• TASK DETAILS
From the line with "Click the yellow 131,595 price label" through the line with "Given: Open the chat", repeat the entries verbatim, both end lines included, and add nothing.

• RECORDS FOR THIS EXERCISE
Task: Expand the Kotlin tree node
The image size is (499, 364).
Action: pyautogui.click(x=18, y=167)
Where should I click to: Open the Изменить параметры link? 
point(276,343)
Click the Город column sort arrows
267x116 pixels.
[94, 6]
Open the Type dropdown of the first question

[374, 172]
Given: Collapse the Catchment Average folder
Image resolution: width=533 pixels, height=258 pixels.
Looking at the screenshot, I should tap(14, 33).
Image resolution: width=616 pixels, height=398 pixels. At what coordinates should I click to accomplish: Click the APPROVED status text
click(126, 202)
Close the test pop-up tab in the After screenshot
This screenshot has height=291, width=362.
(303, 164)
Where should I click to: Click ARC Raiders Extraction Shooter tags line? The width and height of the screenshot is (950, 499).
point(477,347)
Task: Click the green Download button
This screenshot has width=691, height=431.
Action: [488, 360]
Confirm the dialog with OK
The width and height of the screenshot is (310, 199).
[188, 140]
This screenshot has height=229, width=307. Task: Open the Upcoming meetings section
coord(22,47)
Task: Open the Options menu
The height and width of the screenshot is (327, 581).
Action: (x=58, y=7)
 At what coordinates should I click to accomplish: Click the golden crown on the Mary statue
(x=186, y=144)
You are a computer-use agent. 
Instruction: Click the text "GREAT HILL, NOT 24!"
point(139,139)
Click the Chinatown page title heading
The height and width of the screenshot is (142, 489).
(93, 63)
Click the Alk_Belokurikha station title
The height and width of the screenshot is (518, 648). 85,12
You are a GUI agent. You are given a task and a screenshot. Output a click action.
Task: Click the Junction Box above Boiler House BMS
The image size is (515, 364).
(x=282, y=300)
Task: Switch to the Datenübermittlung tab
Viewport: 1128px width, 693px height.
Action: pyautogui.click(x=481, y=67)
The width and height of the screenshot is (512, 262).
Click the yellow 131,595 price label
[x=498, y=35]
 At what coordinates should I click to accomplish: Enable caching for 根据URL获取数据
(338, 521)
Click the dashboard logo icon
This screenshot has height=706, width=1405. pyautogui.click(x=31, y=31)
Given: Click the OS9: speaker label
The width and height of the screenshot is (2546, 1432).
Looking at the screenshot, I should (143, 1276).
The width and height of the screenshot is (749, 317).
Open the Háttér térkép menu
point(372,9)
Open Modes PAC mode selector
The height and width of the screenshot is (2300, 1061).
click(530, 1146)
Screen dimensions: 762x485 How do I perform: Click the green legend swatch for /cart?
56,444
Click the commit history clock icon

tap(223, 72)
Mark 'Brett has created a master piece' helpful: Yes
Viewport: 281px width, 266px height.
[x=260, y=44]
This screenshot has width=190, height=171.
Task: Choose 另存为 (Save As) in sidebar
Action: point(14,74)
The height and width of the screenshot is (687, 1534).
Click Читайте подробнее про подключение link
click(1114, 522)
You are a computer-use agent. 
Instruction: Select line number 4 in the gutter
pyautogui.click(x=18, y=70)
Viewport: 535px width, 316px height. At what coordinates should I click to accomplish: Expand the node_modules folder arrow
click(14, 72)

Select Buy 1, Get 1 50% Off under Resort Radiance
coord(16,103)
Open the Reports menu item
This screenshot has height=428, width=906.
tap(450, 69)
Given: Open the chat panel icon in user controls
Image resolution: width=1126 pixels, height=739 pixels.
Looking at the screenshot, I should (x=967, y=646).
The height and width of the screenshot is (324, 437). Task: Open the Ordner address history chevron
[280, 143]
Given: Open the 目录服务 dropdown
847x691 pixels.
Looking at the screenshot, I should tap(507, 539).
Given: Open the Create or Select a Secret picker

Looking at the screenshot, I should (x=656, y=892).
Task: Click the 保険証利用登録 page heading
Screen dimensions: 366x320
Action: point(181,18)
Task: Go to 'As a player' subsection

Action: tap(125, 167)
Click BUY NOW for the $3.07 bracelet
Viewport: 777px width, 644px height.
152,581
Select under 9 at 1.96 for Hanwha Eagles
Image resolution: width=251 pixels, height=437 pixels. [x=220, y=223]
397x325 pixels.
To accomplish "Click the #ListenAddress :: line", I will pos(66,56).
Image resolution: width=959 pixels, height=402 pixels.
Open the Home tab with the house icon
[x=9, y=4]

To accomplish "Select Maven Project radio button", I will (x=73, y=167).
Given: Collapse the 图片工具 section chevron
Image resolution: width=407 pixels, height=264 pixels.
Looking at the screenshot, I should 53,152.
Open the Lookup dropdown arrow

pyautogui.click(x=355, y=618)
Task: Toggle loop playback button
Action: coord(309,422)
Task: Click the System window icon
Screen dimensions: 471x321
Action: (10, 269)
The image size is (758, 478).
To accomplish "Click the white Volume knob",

• EXERCISE OUTPUT
Click the yellow 131,595 price label
[x=498, y=35]
 At what coordinates should I click to accomplish: Enable caching for 根据URL获取数据
(338, 521)
Click the dashboard logo icon
This screenshot has height=706, width=1405. pyautogui.click(x=31, y=31)
Given: Click the OS9: speaker label
The width and height of the screenshot is (2546, 1432).
Looking at the screenshot, I should (143, 1276).
The width and height of the screenshot is (749, 317).
Open the Háttér térkép menu
point(372,9)
Open Modes PAC mode selector
The height and width of the screenshot is (2300, 1061).
click(530, 1146)
Screen dimensions: 762x485 How do I perform: Click the green legend swatch for /cart?
56,444
Click the commit history clock icon

tap(223, 72)
Mark 'Brett has created a master piece' helpful: Yes
Viewport: 281px width, 266px height.
[x=260, y=44]
This screenshot has width=190, height=171.
Task: Choose 另存为 (Save As) in sidebar
Action: point(14,74)
The height and width of the screenshot is (687, 1534).
Click Читайте подробнее про подключение link
click(1114, 522)
You are a computer-use agent. 
Instruction: Select line number 4 in the gutter
pyautogui.click(x=18, y=70)
Viewport: 535px width, 316px height. At what coordinates should I click to accomplish: Expand the node_modules folder arrow
click(14, 72)

Select Buy 1, Get 1 50% Off under Resort Radiance
coord(16,103)
Open the Reports menu item
This screenshot has height=428, width=906.
tap(450, 69)
Given: Open the chat panel icon in user controls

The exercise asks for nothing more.